Repository interfaces:
- `FilesRepository` → CRUD for File records
- `ChunksRepository` → CRUD for Chunk records
- `BlobsRepository` → CRUD for Blob records
- `SnapshotsRepository` → CRUD for Snapshot records
- Plus join table repositories (FileChunks, BlobChunks, etc.)

## Snapshot Creation Flow

```
CreateSnapshot(opts)
    │
    ├─► CleanupIncompleteSnapshots()   // Critical: avoid dedup errors
    │
    ├─► SnapshotManager.CreateSnapshot()   // Create DB record
    │
    ├─► For each source directory:
    │       │
    │       ├─► scanner.Scan(ctx, path, snapshotID)
    │       │       │
    │       │       ├─► Phase 0: detectDeletedFiles()
    │       │       │
    │       │       ├─► Phase 1: scanPhase()
    │       │       │       Walk directory
    │       │       │       Check file metadata changes
    │       │       │       Build list of files to process
    │       │       │
    │       │       └─► Phase 2: processPhase()
    │       │               For each file:
    │       │                   chunker.ChunkReaderStreaming()
    │       │                   For each chunk:
    │       │                       packer.AddChunk()
    │       │                       If blob full → FinalizeBlob()
    │       │                           → handleBlobReady()
    │       │                           → s3Client.PutObjectWithProgress()
    │       │               packer.Flush()  // Final blob
    │       │
    │       └─► Accumulate statistics
    │
    ├─► SnapshotManager.UpdateSnapshotStatsExtended()
    │
    ├─► SnapshotManager.CompleteSnapshot()
    │
    └─► SnapshotManager.ExportSnapshotMetadata()
            │
            ├─► Copy database to temp file
            ├─► Clean to only current snapshot data
            ├─► Dump to SQL
            ├─► Compress with zstd
            ├─► Encrypt with age
            ├─► Upload db.zst.age to S3
            └─► Upload manifest.json.zst to S3
```

## Deduplication Strategy

1. **File-level**: Files unchanged since last backup are skipped (metadata comparison: size, mtime, mode, uid, gid)

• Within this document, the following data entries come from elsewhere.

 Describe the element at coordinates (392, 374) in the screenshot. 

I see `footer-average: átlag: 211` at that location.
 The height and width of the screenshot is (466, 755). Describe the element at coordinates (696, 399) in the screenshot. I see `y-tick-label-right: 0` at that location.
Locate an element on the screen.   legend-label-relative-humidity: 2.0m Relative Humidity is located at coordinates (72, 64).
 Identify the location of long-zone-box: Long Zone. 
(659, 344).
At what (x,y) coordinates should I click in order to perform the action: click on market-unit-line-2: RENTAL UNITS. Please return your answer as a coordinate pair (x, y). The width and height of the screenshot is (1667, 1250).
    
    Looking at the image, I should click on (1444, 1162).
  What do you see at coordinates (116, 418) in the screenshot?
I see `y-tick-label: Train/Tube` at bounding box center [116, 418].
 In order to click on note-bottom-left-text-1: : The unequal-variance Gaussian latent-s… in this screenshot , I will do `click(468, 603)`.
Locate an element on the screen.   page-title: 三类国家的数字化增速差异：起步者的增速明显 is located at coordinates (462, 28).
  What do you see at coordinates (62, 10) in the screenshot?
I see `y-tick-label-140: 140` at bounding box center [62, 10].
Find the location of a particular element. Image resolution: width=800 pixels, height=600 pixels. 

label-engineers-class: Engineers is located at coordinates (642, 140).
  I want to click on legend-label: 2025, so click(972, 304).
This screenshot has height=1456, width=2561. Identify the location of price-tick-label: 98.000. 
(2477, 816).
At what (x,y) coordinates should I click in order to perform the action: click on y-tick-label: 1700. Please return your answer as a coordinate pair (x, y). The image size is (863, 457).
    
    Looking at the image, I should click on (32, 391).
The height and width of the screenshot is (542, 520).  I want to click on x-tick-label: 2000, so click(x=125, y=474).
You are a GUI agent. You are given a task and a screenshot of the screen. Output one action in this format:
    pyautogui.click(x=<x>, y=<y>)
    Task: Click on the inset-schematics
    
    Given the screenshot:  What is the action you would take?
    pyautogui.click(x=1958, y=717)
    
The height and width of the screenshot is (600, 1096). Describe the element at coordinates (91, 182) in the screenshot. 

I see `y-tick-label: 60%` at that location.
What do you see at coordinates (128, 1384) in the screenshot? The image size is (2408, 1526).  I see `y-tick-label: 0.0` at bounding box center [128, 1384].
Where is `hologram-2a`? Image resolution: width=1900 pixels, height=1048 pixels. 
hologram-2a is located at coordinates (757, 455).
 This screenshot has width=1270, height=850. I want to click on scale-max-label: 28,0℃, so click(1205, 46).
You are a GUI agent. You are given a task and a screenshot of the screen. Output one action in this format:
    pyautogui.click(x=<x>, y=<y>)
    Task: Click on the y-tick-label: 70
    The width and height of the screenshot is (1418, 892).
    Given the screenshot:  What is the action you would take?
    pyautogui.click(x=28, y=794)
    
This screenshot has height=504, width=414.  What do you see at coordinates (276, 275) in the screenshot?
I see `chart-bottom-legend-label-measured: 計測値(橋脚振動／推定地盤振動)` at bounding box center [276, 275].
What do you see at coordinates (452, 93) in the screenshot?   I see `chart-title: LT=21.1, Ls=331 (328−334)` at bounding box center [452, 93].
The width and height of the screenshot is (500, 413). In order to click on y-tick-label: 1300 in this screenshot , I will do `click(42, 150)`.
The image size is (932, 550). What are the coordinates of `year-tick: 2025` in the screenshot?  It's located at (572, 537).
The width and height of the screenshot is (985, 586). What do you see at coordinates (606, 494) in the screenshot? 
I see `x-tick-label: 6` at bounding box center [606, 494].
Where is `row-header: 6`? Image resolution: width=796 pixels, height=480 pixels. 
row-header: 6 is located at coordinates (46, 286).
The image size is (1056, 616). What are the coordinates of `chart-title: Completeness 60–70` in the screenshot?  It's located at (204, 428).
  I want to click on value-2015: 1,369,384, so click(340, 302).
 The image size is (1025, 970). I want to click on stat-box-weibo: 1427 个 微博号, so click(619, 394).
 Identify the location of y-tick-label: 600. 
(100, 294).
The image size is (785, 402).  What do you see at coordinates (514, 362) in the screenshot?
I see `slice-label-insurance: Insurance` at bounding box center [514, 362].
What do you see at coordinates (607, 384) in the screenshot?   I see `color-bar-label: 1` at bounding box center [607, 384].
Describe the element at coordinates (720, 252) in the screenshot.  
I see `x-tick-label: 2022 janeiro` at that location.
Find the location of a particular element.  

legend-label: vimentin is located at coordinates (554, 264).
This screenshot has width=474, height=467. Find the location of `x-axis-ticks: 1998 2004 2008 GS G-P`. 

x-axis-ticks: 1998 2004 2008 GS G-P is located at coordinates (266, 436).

2. **Chunk-level**: Chunks are content-addressed by SHA256 hash. If a chunk hash already exists in the database, the chunk data is not re-uploaded.

3. **Blob-level**: Blobs contain only unique chunks. Duplicate chunks within a blob are skipped.

## Storage Layout in S3

```
bucket/
├── blobs/
│   └── {hash[0:2]}/
│       └── {hash[2:4]}/
│           └── {full-hash}          # Compressed+encrypted blob
│
└── metadata/
    └── {snapshot-id}/
        ├── db.zst.age               # Encrypted database dump
        └── manifest.json.zst        # Blob list (for verification)
```

## Thread Safety

- `Packer`: Thread-safe via mutex. Multiple goroutines can call `AddChunk()`.
- `Scanner`: Uses `packerMu` mutex to coordinate blob finalization.
- `Database`: Single-writer mode (`MaxOpenConns=1`) ensures SQLite thread safety.
- `Repositories.WithTx()`: Handles transaction lifecycle automatically.